More has yet to be investigated on the increased efficiency of microbes for the removal of heavy metals from industrial wastewaters. The objective was to determine the Cr (VI) bioabsorption and bioreduction ability of biofilm-producing bacteria supported on clinoptilolite from contaminated aqueous solutions. Chromium (VI)-tolerant bacteria, namely Pseudomonas aeruginosa ATHA23, were identified by biochemical methods and 16S rDNA sequencing and were deposited in NCBI (accession number: KF680991). Preparation of clinoptilolite, bacterial growth and isolation, biofilm production including extracellular polysaccharides (EPS) and Cr (VI) removal efficiency, affected by the experimental treatments, were investigated. The use of FTIR characterized clinoptilolite properties with and without biofilm in the presence and absence of Cr (IV).
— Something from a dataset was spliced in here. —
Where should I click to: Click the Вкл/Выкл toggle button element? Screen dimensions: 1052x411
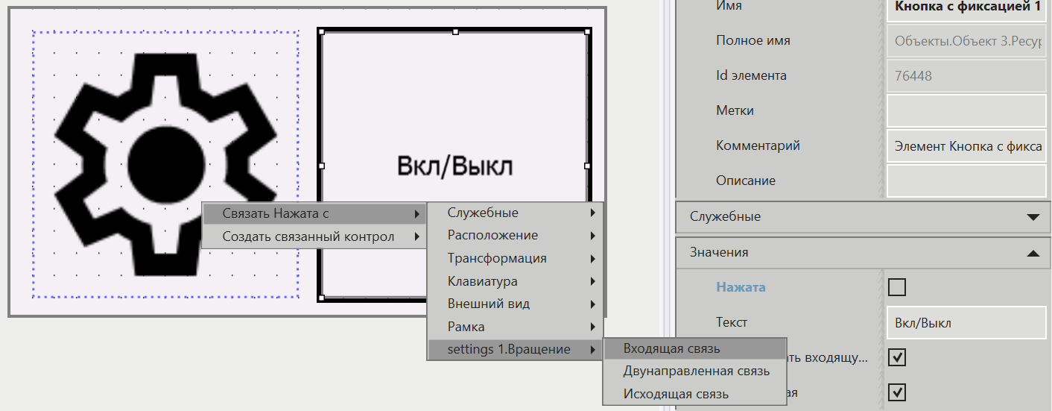tap(454, 112)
Higher Cr (VI) levels in the bacterial growth medium, increased EPS production with the highest value (0.171 mg L−1), produced 18 h after treating the bacteria with Cr (VI) (100 mg L−1). However, in the absence of Cr (VI), EPS significantly decreased to 0.117 mg L−1. Plackett–Burman and Taguchi statistical analyses were used to optimize the experimental treatments affecting the removal efficiency of Cr (VI). Among the anions (nitrate, sulfate, and chloride), sulfate decreased Cr removal efficiency. The absorption data were best fitted to the pseudo-second order, and the data of Cr adsorption by clinoptilolite-biofilm were also better fitted to Freundlich isotherm model. The Cr (VI) bioremediation potential of P. aeruginosa ATHA23 by the production of biofilm supported on clinoptilolite has been shown for the first time, which is of significance for the environment and the industry.